High-level curling is a small world, especially in the United States. Most curlers are on a first-name basis, and switch between various teams constantly. Much of Team Stopera is dynastic. (Curling’s diversity pool, consequently, remains shallow.) Stopera’s father is a longtime curler himself. Graem and Alex Fenson are sons of Pete Fenson, who won bronze for the U.S. at the Turin Olympics in 2006. Violette also picked up curling from his father. Richardson’s parents were musicians, but his grandmother was a curler and convinced him to take up the sport at a young age. The only non-familial connection comes from coach Mark Lazar, who picked up the sport in a college gym class and was hooked ever since.

But for this select group, there has been great progress. This year saw the team win its first professional title in the St.

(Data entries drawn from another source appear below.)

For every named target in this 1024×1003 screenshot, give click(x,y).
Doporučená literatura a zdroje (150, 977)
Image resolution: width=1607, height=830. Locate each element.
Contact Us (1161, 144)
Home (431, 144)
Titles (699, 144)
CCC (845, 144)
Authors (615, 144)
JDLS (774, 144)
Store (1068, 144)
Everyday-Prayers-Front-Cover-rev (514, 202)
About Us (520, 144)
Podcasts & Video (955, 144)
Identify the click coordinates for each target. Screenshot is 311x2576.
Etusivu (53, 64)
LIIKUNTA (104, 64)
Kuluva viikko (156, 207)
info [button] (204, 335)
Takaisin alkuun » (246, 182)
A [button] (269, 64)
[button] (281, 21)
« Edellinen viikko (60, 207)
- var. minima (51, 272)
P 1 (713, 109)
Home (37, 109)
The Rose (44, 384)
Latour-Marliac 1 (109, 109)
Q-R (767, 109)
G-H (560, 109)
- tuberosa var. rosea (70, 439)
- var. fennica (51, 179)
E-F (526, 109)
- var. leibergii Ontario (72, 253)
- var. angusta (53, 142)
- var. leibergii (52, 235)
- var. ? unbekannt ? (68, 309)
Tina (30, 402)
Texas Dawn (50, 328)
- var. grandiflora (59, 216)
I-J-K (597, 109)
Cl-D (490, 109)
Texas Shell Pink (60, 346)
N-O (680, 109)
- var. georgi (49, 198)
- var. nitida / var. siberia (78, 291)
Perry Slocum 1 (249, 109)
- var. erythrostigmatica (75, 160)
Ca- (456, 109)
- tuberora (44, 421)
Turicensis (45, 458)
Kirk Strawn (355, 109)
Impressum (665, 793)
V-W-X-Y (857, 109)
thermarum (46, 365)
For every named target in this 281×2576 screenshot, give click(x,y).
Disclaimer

Paul Cash Spiel in October (curling events are called bonspiels), defeating a strong field of senior teams. Young curlers are an interesting breed. Curling requires a good level of physical fitness, but reaching an elite level in curling comes down to experience and practice. Curlers generally peak in their mid-20s and early 30s, and can play into their 40s and 50s. None of the 15 men who medalled at the 2018 PyeongChang Olympics were under 24.

One of those medalists in PyeongChang was 36-year-old John Shuster, whose team defeated Sweden to win the first American curling gold in history. Shuster, the 2004 Junior National Champion skip, worked his way up the ranks for years before his Olympic moment. Since the medal, the whole team agreed that general interest in curling in the United States has increased. Its effect in the short-term, though, appears limited.

“We directly have not seen many significant changes,” Violette said, though he did note a few. “USA Curling brought on a new partnership with Twin City Orthopedics and the Minnesota Vikings, which got us access to facilities and a trainer for our World Junior Championships trip.”

The week of play at the Ivan Yarygin Sports Palace hinged on a 6-5 loss to China in extra ends. Team Stopera came back from a 4-0 deficit to tie the score, but eventually lost in the 10th. That loss dropped them to 1-3, well out of a playoff spot. Although the team defeated eventual gold medalists Norway later in the tournament, the close losses early knocked them out. But such is the life of an itinerant curling team. Some weeks, the rocks slide away, and you’re left patiently waiting for the flight home from Siberia.